# kaggle - Learn: Intermediate Machine Learning
- https://www.kaggle.com/learn/intermediate-machine-learning
> JM-Future: mk a program to obtain a mini dataset from a big dataset
mantaining cols names and a prportional number of NaN in every col?, ex. to conver melb_data to min_melb_data, three versions or put the % of shrink

## 4.- Exercise: Pipelines

### Starting getting trainig and validation sets

In [11]:
import pandas as pd
from sklearn.model_selection import train_test_split

# Read the data
X_full = pd.read_csv('files/train.csv', index_col='Id')
X_test_full = pd.read_csv('files/test.csv', index_col='Id')

# Remove rows with missing target, separate target from predictors
X_full.dropna(axis=0, subset=['SalePrice'], inplace=True)
y = X_full.SalePrice
X_full.drop(['SalePrice'], axis=1, inplace=True)

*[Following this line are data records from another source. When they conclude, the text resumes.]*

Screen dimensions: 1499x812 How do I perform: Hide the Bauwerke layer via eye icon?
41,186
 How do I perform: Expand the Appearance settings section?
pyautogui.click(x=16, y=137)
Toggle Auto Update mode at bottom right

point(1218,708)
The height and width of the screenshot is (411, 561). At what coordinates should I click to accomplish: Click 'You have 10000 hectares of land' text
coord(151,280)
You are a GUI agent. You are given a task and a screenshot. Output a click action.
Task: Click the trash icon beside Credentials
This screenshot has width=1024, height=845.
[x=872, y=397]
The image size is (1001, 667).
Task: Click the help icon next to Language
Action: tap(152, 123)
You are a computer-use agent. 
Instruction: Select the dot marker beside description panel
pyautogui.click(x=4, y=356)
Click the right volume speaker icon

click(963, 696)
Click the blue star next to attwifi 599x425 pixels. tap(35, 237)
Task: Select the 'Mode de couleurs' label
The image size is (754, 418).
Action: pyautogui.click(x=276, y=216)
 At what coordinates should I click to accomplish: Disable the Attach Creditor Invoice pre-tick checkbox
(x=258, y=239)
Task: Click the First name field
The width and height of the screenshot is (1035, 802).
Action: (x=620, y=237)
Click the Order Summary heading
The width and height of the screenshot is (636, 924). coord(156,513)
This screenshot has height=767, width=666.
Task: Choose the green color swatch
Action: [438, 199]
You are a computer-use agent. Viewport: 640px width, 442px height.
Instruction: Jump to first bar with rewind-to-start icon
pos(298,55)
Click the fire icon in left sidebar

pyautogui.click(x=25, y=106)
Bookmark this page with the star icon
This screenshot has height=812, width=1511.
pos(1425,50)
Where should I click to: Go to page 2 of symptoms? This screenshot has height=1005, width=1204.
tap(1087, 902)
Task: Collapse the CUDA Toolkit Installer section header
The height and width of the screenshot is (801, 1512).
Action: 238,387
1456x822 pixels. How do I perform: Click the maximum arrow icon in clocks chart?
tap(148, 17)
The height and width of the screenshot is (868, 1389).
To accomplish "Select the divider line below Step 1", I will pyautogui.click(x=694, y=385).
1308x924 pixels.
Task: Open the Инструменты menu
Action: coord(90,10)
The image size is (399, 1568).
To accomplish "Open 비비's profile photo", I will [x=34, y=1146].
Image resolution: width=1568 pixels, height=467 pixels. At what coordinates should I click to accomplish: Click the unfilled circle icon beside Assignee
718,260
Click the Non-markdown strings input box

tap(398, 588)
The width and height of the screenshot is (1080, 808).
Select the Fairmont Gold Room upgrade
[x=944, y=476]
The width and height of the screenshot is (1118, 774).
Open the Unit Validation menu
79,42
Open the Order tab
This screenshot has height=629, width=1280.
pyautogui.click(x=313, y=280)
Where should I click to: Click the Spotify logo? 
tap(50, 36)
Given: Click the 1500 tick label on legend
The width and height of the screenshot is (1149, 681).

# Break off validation set from training data
X_train_full, X_valid_full, y_train, y_valid = train_test_split(X_full, y, 
                                                                train_size=0.8, test_size=0.2,
                                                                random_state=0)

# "Cardinality" means the number of unique values in a column
# Select categorical columns with relatively low cardinality (convenient but arbitrary)
categorical_cols = [cname for cname in X_train_full.columns if
                    X_train_full[cname].nunique() < 10 and 
                    X_train_full[cname].dtype == "object"]

# Select numerical columns
numerical_cols = [cname for cname in X_train_full.columns if 
                X_train_full[cname].dtype in ['int64', 'float64']]

# Keep selected columns only
my_cols = categorical_cols + numerical_cols
X_train = X_train_full[my_cols].copy()
X_valid = X_valid_full[my_cols].copy()
X_test = X_test_full[my_cols].copy()

> Notice that the data contains both categorical data and columns with missing values. With a pipeline, it's easy to deal with both!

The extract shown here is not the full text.